UN MUNDO DE LIKES

Parece tímido, y lo es. No es el rasgo más común que caracteriza a un buen comunicador, pero también lo es. Discreto y con un fino sentido del humor, José María Alvarez Pallete es el Presidente Ejecutivo de Telefónica desde hace poco más de un año, y durante este periodo había reducido sus apariciones públicas hasta límites casi misteriosos. La semana pasada comenzó a prodigarse un poco más, y un centenar de personas tuvimos la oportunidad de escuchar en Palma al primer ejecutivo de una de las principales empresas españolas. Pallete es otra de esas personas empeñadas en desmontar la teoría nihilista según la cual para triunfar en cualquier ámbito profesional competitivo -como por ejemplo el de las grandes multinacionales- hay que ser un tipo con pocos escrúpulos.

Su primera decisión como número uno de la compañía fue renunciar al aumento de sueldo que le correspondía por su ascenso. Además, congeló la asignación que ya venía recibiendo como CEO de Telefónica. El “gesto” se tradujo en ingresar en su cuenta alrededor de 3’6 millones de euros al año menos que su antecesor en el cargo, César Alierta. Ya sé que esto es algo que haríamos todos con semejante nómina, por supuesto, y que si no lo hacemos es porque no nos lo podemos permitir con nuestro sueldo de andar por casa. Pero hasta los haters profesionales me reconocerán que cuando alguien que ha prescindido por decisión propia del 40% de su salario se pone a hablar de valores, como mínimo se merece el beneficio de la duda, y escucharlo con atención.

Alvarez Pallete habló de inteligencia artificial, del crecimiento exponencial del flujo de datos, y de la estrategia de su corporación para afrontar los retos que se plantean en ese nuevo escenario global. Y es ahí cuando insistió en la necesidad de un marco universal de valores, de unas reglas con un componente moral capaz de establecer límites en la actual selva digital. Y sonaba creíble. Porque el problema no se reduce a una cuestión de derechos y obligaciones, sino que va mucho más allá. Cuando este hombre afirma que “la vida real se está fusionando con la vida digital” está alertando de profundos cambios que afectan a nuestra vida cotidiana: el funcionamiento de nuestros electrodomésticos, la manera de conducir -o pronto de no conducir- o los tratamientos quirúrgicos, por ejemplo. Pero ese análisis es aún más complejo, porque esa inmediatez en la transmisión de información lo que está provocando es una transformación total de los comportamientos sociales, de la manera de relacionarnos y del modo en que interpretamos las reacciones de los demás.

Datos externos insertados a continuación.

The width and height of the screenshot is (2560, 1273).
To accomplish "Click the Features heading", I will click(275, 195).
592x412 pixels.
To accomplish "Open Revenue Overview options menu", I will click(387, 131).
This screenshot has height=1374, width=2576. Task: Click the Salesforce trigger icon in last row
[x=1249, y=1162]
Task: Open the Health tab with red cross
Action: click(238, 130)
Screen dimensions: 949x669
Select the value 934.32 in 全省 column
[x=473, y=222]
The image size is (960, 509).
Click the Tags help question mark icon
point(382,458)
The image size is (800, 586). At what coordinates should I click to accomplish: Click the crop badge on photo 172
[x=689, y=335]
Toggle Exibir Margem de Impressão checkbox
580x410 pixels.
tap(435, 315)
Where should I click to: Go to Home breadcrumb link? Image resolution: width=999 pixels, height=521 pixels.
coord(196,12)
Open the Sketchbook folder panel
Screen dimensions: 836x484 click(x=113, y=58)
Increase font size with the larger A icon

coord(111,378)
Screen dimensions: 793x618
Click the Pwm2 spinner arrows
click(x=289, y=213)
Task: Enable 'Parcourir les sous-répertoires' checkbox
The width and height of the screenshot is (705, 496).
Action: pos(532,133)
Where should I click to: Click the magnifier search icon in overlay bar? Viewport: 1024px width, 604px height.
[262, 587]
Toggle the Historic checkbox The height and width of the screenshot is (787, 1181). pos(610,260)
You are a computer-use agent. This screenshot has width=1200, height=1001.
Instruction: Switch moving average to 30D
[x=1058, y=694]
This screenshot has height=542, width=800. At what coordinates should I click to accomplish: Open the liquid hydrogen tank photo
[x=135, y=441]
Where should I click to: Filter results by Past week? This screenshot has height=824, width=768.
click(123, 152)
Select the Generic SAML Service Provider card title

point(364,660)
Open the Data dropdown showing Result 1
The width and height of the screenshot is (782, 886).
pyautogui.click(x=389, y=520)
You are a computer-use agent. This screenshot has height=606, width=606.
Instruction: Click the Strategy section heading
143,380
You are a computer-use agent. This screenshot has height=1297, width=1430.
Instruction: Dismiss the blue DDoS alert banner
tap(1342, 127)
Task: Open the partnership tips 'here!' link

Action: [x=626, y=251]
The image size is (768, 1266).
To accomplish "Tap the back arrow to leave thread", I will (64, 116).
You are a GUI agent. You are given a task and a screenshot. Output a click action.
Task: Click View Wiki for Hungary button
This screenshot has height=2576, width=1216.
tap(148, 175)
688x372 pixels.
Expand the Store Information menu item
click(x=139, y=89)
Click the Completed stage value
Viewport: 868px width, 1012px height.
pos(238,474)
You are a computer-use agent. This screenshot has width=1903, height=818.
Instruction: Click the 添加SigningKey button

Yo no tengo problema en que una pareja exhiba con frecuencia en las redes sociales sus fotos acarameladas, sus viajes románticos o sus citas felices. Puedo imaginar que cuando pasan unas semanas sin dar ese tipo de señales de vida es que andan un poco distantes. Luego vuelven las imágenes en almíbar, y ya está. Es lo normal. No pasa nada, porque uno entiende que los otros, como hago yo, eligen la parte de su vida que quieren mostrar. Y en general se agradece esa exhibición de lado amable de la existencia, porque para problemas ya tengo los míos. El problema surge cuando se pierde la perspectiva y se termina por confundir la vida digital con la real. Yo un par de veces al año intento subir montañas hermosas, lo cuento en Facebook, y algunos piensan que trabajo para el programa “Al filo de lo imposible”. Y no es eso. Ocurre que no me hago fotos cada día doblado sobre el ordenador, ni lavándome los dientes.

Esta confusión de la parte digital por el todo analógico comienza a ser preocupante cuando afecta de tal manera a tu conducta que se convierte en la única motivación para hacer o decir una cosa, o la contraria. Si esta patología se reduce a una cuestión individual, allá cada uno con las consecuencias, porque es difícil dar el pego todo el tiempo, incluso en Instagram. Pero si el asunto atañe a todo un colectivo el asunto se complica, porque se amplifica esa distorsión de la realidad a basa de palmadas y likes. Las primarias en un partido político no dejan de ser unas votaciones en una página de Facebook, donde sólo se molestan en inscribir los auténticos fans. Trasladar los resultados de ese escrutinio a una expectativa electoral puede resultar algo así como confundir los amigos de Facebook con tus amigos reales. Podemos mantener un ejército de soldados ante un teclado, en guardia permanente, copando las redes como si aquello fuera una votación diaria y espontánea que refleja la voluntad ciudadana en tiempo real. Pero luego llegan las elecciones y sin saber cómo en seis meses se nos van a la nube un millón de votos. La culpa entonces es de Pallete, que todavía no ha llevado la fibra óptica a cada villorrio de España, y así fusionar para siempre la vida real con la digital.